Stored data:
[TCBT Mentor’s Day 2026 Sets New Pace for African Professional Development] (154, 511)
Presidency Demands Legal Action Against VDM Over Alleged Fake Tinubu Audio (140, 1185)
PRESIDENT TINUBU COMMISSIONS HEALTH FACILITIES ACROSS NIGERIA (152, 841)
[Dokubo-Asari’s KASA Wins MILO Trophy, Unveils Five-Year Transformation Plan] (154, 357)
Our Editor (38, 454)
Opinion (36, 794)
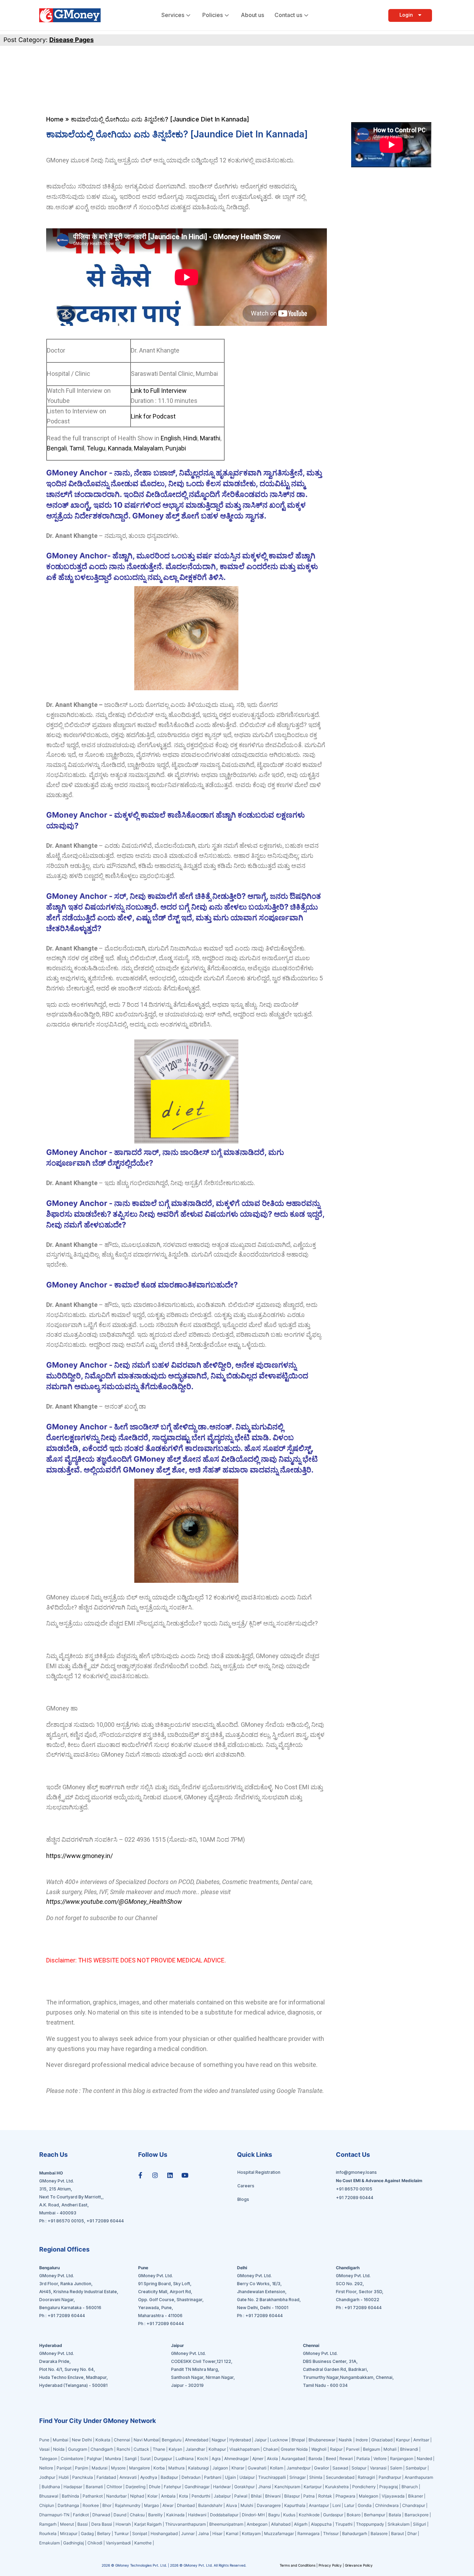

Exercise instructions: Every record must be duplicated exactly, except for the pictures, which are left out.

Result for this exercise:
[TCBT Mentor’s Day 2026 Sets New Pace for African Professional Development] (154, 511)
Presidency Demands Legal Action Against VDM Over Alleged Fake Tinubu Audio (140, 1185)
PRESIDENT TINUBU COMMISSIONS HEALTH FACILITIES ACROSS NIGERIA (152, 841)
[Dokubo-Asari’s KASA Wins MILO Trophy, Unveils Five-Year Transformation Plan] (154, 357)
Our Editor (38, 454)
Opinion (36, 794)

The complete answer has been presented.